Na conta do consumidor
A política foi saudada por especialistas do setor. “A distribuidora
vai diminuir a necessidade de investimento na rede de transmissão, já
que uma parte da produção será do próprio consumidor”, avaliou Nivalde
J. de Castro, coordenador do grupo de estudos do setor de energia
elétrica da UFRJ (Universidade Federal do Rio de Janeiro).
Segundo ele, a decisão favorece um uso mais eficiente da energia
elétrica, pois os consumidores não são mais obrigados a comprar das
distribuidoras tudo o que consomem e a necessidade de investir em
grandes hidrelétricas e parques eólicos diminui.
Mas quem vai pagar a conta, inicialmente, é o pequeno produtor: o
investimento na compra de equipamentos é por conta própria. A
distribuidora não precisa arcar com os custos de adequação, ou seja, da
instalação do sistema de medição. E não há qualquer incentivo fiscal
para que o consumidor se transforme num produtor de energia renovável.
“O governo deveria dar isenção de imposto para aquecedor solar,
painel fotovoltaico”, opina Bueno. Segundo ele, um modelo barato e de
potência média de aquecimento de água custa entre 1.000 a 1.500 reais e
um muito bom, até 5.000 reais. “Quando o consumidor faz as contas, ele
prefere não gastar tanto e continuar pagando pela energia da
distribuidora”, diz Bueno.
E essa é a grande diferença entre a norma brasileira e a política
alemã, que também serviu de inspiração para o Brasil. No caso da
Alemanha, os consumidores receberam incentivo para produzir em casa
energia renovável. No caso do Brasil, o consumidor não ganha dinheiro ao
injetar energia na rede. “Ou seja, o consumidor que virar produtor
nunca vai receber recursos da distribuidora, o máximo será diminuir a
conta mensal de luz”, ressalta Nivalde.
Pioneirismo alemão
Em 1990, a aprovação na Alemanha de uma lei de eletricidade começou a
colocar em evidência o papel das pequenas centrais geradoras de energia
renovável. A norma obrigou as operadoras a conectar esses produtores à
rede e a comprar essa energia no regime de tarifa feed-in.

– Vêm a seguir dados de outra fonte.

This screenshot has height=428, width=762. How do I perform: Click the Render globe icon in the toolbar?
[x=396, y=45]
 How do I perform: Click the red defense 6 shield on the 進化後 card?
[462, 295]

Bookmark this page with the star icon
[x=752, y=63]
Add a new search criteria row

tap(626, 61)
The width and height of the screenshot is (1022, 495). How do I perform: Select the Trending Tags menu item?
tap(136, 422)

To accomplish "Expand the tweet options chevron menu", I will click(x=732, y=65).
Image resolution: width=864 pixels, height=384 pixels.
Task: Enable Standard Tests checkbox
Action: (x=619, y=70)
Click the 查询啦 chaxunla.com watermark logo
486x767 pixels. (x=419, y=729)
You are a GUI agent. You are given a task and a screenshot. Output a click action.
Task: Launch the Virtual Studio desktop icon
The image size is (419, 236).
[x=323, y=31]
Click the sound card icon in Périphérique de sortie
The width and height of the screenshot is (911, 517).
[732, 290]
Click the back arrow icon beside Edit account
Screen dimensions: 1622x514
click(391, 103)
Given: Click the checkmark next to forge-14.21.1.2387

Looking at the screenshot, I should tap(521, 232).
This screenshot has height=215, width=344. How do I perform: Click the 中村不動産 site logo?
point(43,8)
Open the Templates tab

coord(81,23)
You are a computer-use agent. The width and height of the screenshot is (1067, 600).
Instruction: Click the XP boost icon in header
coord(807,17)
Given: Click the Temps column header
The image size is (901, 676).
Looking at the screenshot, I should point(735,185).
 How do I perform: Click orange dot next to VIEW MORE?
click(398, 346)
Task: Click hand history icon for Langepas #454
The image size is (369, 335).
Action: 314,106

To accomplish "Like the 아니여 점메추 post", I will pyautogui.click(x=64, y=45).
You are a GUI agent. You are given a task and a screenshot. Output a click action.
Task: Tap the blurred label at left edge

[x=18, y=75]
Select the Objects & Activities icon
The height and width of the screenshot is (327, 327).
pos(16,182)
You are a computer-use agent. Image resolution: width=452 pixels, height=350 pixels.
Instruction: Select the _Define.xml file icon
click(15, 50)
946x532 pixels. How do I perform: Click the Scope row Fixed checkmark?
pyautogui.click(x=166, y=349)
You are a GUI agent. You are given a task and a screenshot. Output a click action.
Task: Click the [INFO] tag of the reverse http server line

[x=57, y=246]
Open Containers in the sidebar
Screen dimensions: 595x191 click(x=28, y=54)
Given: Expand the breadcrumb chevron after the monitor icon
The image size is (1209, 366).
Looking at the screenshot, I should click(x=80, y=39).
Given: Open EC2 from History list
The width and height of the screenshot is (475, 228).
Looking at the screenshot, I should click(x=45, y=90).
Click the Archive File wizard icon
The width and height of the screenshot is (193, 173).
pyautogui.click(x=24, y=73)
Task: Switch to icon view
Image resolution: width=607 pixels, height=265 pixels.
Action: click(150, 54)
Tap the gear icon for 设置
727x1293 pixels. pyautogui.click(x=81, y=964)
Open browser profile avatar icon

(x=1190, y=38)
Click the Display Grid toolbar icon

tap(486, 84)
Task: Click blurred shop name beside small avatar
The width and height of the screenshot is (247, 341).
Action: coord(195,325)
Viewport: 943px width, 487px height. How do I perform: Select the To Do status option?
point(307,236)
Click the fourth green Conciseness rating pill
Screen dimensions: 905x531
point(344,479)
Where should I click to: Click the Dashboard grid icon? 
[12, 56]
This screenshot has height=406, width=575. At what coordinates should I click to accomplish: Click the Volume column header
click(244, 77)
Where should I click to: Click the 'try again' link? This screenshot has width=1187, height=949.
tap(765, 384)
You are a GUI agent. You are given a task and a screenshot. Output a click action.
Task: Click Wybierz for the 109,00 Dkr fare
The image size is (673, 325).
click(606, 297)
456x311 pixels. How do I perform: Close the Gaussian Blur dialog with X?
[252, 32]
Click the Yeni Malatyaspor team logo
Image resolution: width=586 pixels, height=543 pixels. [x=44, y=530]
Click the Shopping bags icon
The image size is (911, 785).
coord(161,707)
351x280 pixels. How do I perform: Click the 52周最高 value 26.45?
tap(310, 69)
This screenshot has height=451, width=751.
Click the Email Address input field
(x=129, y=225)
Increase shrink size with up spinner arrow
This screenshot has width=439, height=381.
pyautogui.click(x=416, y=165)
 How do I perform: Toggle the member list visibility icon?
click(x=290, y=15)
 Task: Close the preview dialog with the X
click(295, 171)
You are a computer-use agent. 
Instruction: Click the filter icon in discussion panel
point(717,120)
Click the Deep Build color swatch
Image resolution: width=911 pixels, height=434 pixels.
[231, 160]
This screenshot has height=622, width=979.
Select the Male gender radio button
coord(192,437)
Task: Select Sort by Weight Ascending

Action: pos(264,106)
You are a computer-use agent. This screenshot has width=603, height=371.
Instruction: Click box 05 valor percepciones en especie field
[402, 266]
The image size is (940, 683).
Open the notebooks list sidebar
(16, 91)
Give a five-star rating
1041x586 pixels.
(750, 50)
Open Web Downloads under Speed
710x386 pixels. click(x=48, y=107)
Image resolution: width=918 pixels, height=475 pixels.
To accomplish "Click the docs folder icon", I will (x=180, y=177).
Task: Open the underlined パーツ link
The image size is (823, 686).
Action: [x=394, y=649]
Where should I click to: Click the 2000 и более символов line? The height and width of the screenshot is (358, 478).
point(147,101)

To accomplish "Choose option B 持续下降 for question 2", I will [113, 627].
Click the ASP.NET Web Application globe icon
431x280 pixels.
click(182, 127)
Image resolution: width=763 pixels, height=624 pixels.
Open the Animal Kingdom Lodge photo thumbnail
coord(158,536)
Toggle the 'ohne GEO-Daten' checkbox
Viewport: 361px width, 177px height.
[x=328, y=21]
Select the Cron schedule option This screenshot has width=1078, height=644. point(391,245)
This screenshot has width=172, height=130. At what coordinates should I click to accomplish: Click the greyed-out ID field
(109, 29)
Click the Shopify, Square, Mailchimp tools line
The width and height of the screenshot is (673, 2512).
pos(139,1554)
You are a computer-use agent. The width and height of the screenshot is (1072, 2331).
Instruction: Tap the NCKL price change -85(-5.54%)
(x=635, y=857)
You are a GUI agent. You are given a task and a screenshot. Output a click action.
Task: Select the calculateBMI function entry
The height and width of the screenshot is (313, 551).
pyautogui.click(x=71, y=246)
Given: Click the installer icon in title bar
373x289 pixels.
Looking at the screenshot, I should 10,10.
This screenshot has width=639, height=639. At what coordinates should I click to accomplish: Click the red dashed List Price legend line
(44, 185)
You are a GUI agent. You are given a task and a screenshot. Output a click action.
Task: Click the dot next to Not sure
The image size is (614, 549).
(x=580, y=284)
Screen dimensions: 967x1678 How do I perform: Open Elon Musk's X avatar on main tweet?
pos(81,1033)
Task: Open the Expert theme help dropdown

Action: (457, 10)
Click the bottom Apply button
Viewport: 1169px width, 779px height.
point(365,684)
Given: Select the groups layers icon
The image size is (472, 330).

Segundo esse sistema de preços, toda a energia produzida a partir de
fontes renováveis é injetada na rede, inclusive a dos pequenos
produtores. A distribuidora é obrigada a pagar um valor maior por esse
tipo de energia do que, por exemplo, pela oriunda de centrais nucleares –
um negócio que pode ser lucrativo para o pequeno produtor.
O impacto foi imediato: uma grande expansão do mercado de fontes
renováveis, como ressalta estudo de caso feito pelo Ministério
brasileiro de Minas e Energia. Os dados mais recentes do governo alemão,
referentes a 2010, mostram que o país dispõe de uma capacidade
instalada de energia oriunda de fontes renováveis de 55.596 MW, ou 17,1%
do total produzido no país.
Impacto no Brasil
A Aneel espera que a norma no Brasil gere um efeito parecido. “A
expectativa é que a iniciativa ajude a impulsionar o desenvolvimento
sustentável do setor elétrico brasileiro, com aproveitamento adequado
dos recursos naturais e utilização eficiente das redes elétricas”,
declarou a agência.
O grupo liderado por Nivalde faz ressalvas. “Avaliamos que não terá
um impacto tão grande”, diz o especialista, apontando como causa a
ausência de incentivo fiscal. “Os primeiros consumidores interessados
nessa política devem ser grandes condomínios ou conjuntos residenciais
com vários edifícios”, completa.
Sobre a demora para implementar uma resolução que estimule a produção
descentralizada de energia elétrica a partir de fonte renovável,
Nivalde comenta: “O Brasil só faz isso agora porque sempre dispôs de
recursos energéticos em abundância – hidrelétricos, eólicos e agora
seremos grandes produtores de gás.”
Bueno prefere esperar um pouco para decidir se a ecovila em Ubatuba
irá se conectar à rede de distribuição. Mas como produtor da própria
energia há mais de dez anos, o arquiteto já sabe: “A saída para o Brasil
crescer e atender à demanda dos consumidores, que cresce a cada dia, é
descentralizar a produção de energia”.